Salgın sürecinin ham husus ve tedarik zincirinde, bugüne kadar alışık olunmayan riskler yaratırken, süratli aksiyon alan ülkeler açısından da kıymetli fırsatlar da barındırdığını anlatan Turan, “Almanya’nın doğusu ile Çin’in batısı ortasında kalan bölgede Türkiye ile üretim ve tedarikte rekabet edecek bir ülke yok. AB ve Orta Doğu pazarına yakınlığımızı avantaja dönüştürmek istiyorsak, işletmelerimizin tedarikleri karşılayacak ölçeklere ulaşmasını sağlayıp, lojistik altyapı dahil süratli ve faal operasyonları hayata geçirecek kapasitelere ulaşmak önceliğimiz olmalı” değerlendirmesinde bulundu.
‘AVRUPA YEŞİL MUTABATAKI İÇİN HAREKETE GEÇİLMELİ’
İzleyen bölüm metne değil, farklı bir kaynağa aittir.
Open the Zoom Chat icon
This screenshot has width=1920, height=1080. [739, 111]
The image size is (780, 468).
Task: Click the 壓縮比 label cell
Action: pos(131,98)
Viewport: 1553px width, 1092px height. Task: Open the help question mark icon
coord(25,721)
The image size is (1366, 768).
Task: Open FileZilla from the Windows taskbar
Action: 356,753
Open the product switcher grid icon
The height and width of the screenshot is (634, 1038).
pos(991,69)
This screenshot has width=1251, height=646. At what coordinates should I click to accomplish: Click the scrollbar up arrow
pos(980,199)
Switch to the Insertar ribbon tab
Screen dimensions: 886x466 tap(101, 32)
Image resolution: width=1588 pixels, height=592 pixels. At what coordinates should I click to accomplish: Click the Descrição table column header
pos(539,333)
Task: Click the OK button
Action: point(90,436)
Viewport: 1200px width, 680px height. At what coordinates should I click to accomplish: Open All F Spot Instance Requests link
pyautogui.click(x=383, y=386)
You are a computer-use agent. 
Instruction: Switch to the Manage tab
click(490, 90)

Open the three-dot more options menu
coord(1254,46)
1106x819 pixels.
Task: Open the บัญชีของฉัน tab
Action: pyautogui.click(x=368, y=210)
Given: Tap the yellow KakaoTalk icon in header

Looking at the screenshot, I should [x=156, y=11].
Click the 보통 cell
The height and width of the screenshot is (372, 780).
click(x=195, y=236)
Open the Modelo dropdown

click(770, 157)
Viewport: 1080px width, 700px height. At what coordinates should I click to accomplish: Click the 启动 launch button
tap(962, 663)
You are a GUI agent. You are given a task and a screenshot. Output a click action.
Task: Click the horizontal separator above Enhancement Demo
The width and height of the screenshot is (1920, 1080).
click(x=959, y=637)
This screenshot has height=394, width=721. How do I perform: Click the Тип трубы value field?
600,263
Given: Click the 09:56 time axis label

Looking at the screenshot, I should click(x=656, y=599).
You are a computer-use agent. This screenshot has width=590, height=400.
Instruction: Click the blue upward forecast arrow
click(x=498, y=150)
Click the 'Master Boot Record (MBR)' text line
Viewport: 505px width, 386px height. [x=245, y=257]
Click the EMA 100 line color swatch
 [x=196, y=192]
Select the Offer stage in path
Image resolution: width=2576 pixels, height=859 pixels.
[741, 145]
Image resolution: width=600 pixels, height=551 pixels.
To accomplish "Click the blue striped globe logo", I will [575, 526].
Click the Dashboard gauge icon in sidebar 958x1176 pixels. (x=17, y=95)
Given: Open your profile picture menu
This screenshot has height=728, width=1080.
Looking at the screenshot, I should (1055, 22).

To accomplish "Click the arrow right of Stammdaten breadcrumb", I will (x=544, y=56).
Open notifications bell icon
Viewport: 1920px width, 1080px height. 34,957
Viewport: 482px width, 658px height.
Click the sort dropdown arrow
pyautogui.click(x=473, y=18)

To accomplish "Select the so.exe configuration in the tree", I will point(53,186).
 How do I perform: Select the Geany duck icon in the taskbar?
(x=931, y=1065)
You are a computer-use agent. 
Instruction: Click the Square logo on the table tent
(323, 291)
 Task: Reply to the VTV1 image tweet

Global ısınma ve iklim değişikliği kaynaklı önemli krizler yaşandığını belirten Turan, “Gelecek jenerasyonun gereksinimlerinin gözetildiği, bugünün muhtaçlıklarının istikrarlı formda karşılandığı, sürdürülebilir kalkınma ve toplumsal refah odaklı yeni bir vizyonun hayata geçmesi gerekiyor. Bu noktada AB’nin Yeşil Mutabakat ya da Yeşil Dönüşüm, ABD’nin de Yeşil Nizam ismini verdiği global ekonomik sistemde oyunun kurallarını değil oyunun kendisini değiştiren yeni yaklaşımlar öne çıkıyor. Yeni devirde kurulacak ekonomik bağlarda ihracat başta olmak üzere Yeşil Mutabakat kapsamında oluşacak kural ve uygulamaların devreye alınacağı yeni bir periyot başlıyor. Avrupa Yeşil Mutabakatı’nın bir büyüme stratejisi olarak kurgulanıp, KOBİ’lerin mevcut kırılganlıkları düşünülerek gerekli siyasetlerin yüksek teknoloji, yüksek verimlilik ve yüksek katma pahası hedefleyen bir emel doğrultusunda oluşturulması kıymet taşıyor” dedi.